Landing client work requires a lot of social skills. Knowing how to sell isn't
a geek trait, it's a smooth talking hustler trait, and you got it! Managing
clients while you are knocking out the project is also an important social
skill. It's good that you are picking that up early.

Don't limit your social scene to school and people your own age. Attend
meetups in your area. Spend some of that coin you are making to spend time at
a co-working space once a week or something. Like I said before, don't take
things too seriously, make sure you are keeping in touch with the inner comic.
If you need to, try sneaking into a comedy club and maybe even take classes
for stand up comedy (or improv) as this will challenge you in different
creative ways to "think on your feet."

One other item I picked up in your reply, never judge based on what people
make. Don't measure yourself against others in that way. There are many
different ways to measure value and money doesn't always match up. I get what
you are saying. At 13 you are making a living wage+ despite no college and
whatever B.S. your teachers are telling you. Just stay humble, listen, take
what's useful and throw the rest away.

Also, you might at some point be tempted to think that you don't need college
because your client work is making you money without a degree. You may or may
not need college (I'm not going to argue that either way here,) but think deep
and hard before you arrive to that conclusion. There are valuable things that
you can pick up in college, but analyze the pros and cons.

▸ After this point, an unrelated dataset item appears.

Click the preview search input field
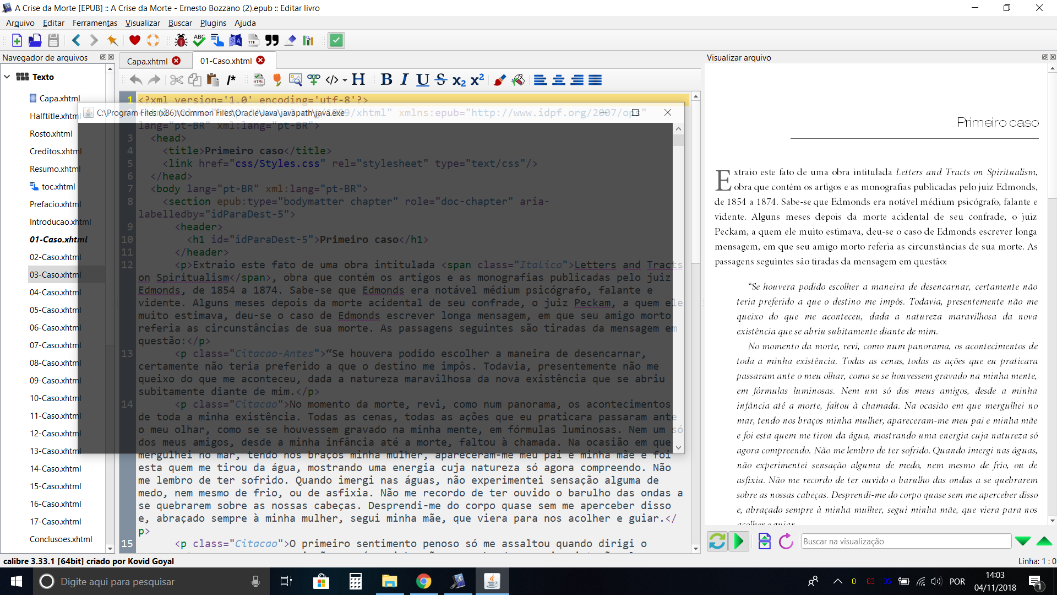The height and width of the screenshot is (595, 1057). 906,542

Personally, at your age, I would be doing as little client work as possible.
If you need the money, then get it. Time is also valuable. At your age, you
can live with your parents with little to no expenses. This is a great time to
try experimenting with different business models to create something more
scalable. The problem with client work is that you are trading dollars for
hours. You are building digital things, so leverage that to create something
which can detach the connection between time and money.

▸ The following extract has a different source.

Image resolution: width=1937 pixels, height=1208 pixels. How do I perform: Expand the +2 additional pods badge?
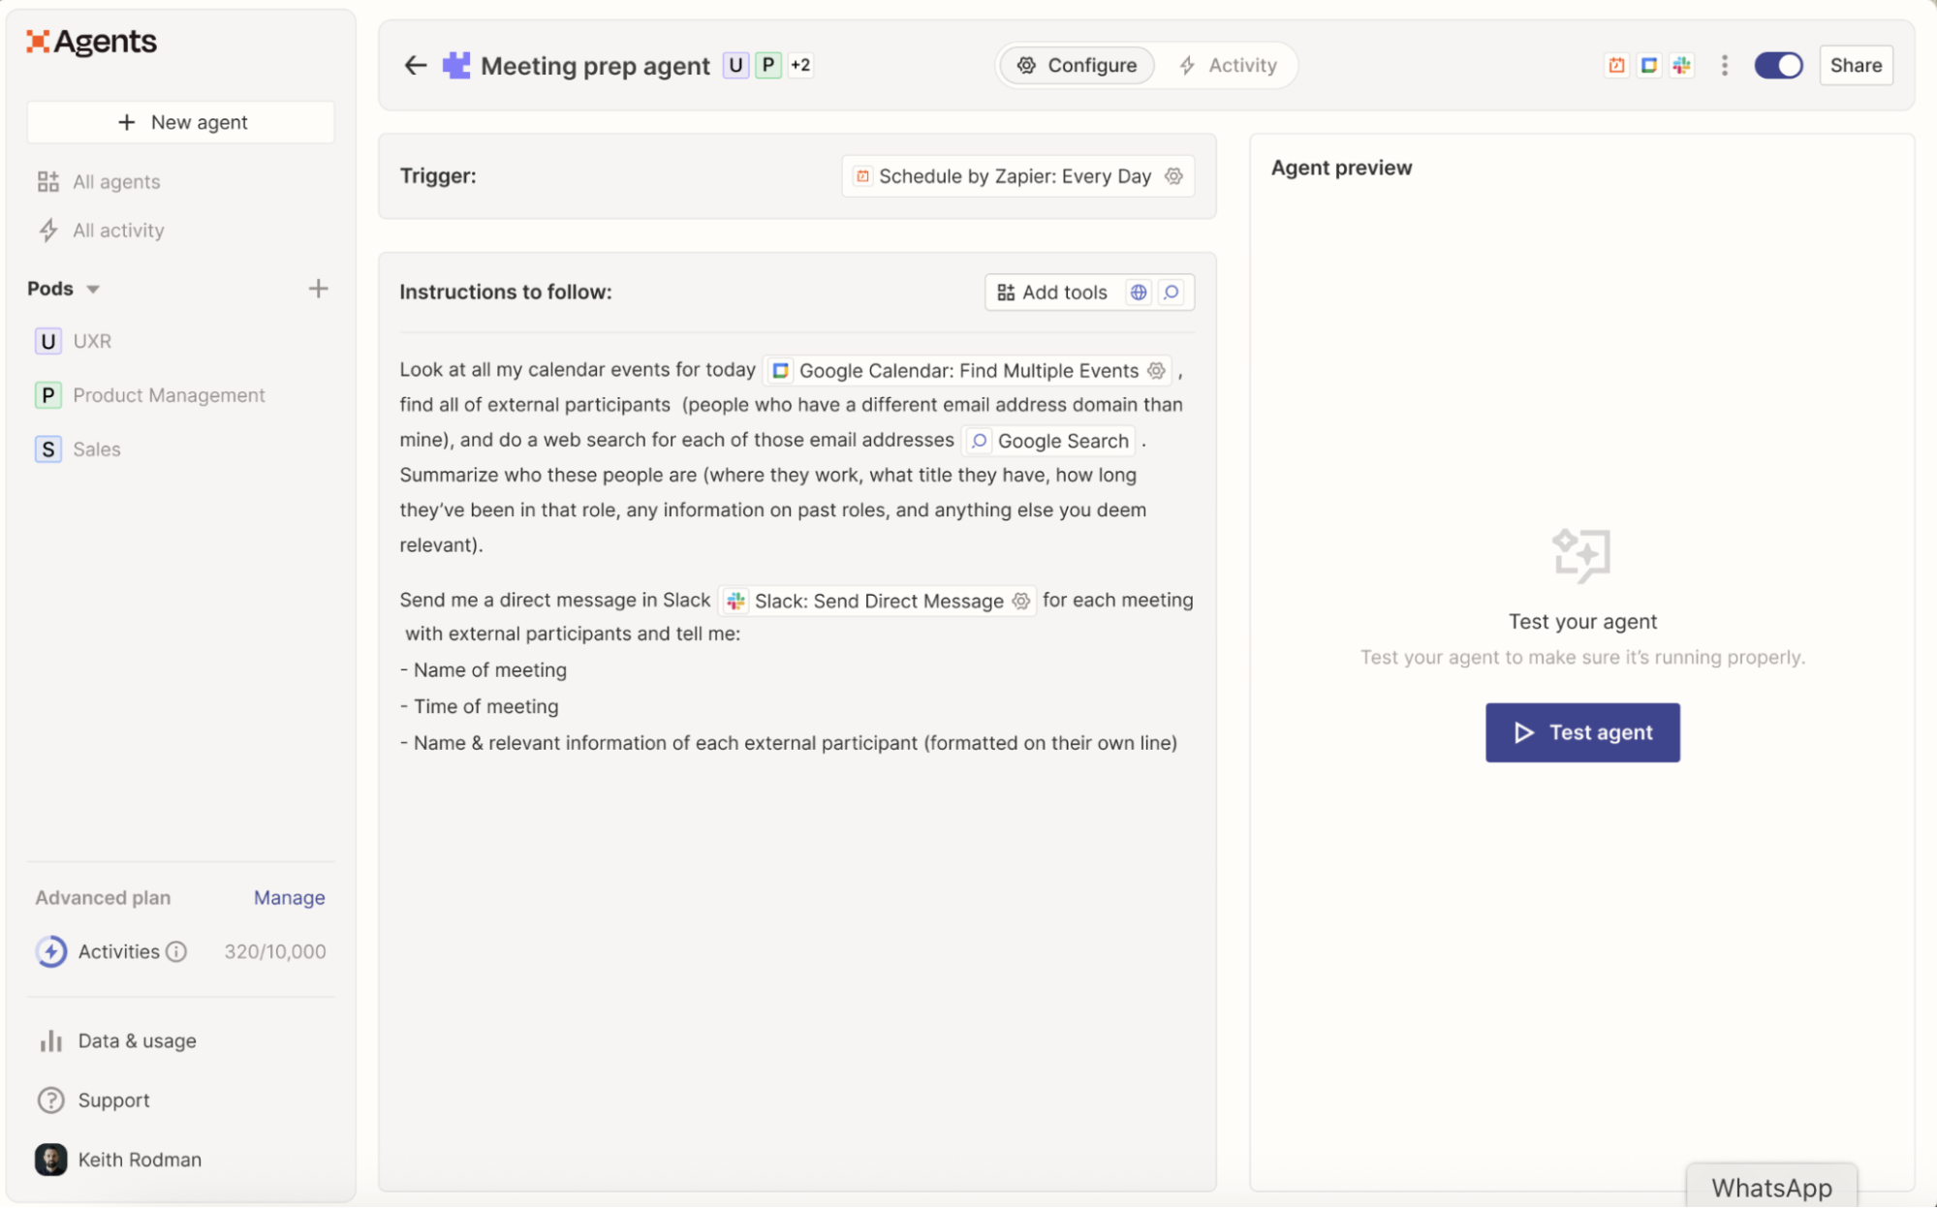(x=800, y=65)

On your control point, right, we have to deal with B.S. every day. The DMV,
the IRS, airport security, the guy who got your order wrong at the drive
through. Collaborating with others on school projects isn't a intellectual
activity. You aren't trying to solve world issues. It's more of a social
challenge I suppose. Don't try to be a hero. Don't try to outsmart anyone.
Don't take it too seriously. Make it light and funny. Laugh and smile. Maybe
come up with the dumbest idea rather than the smartest idea. You might get
others laughing with you for that.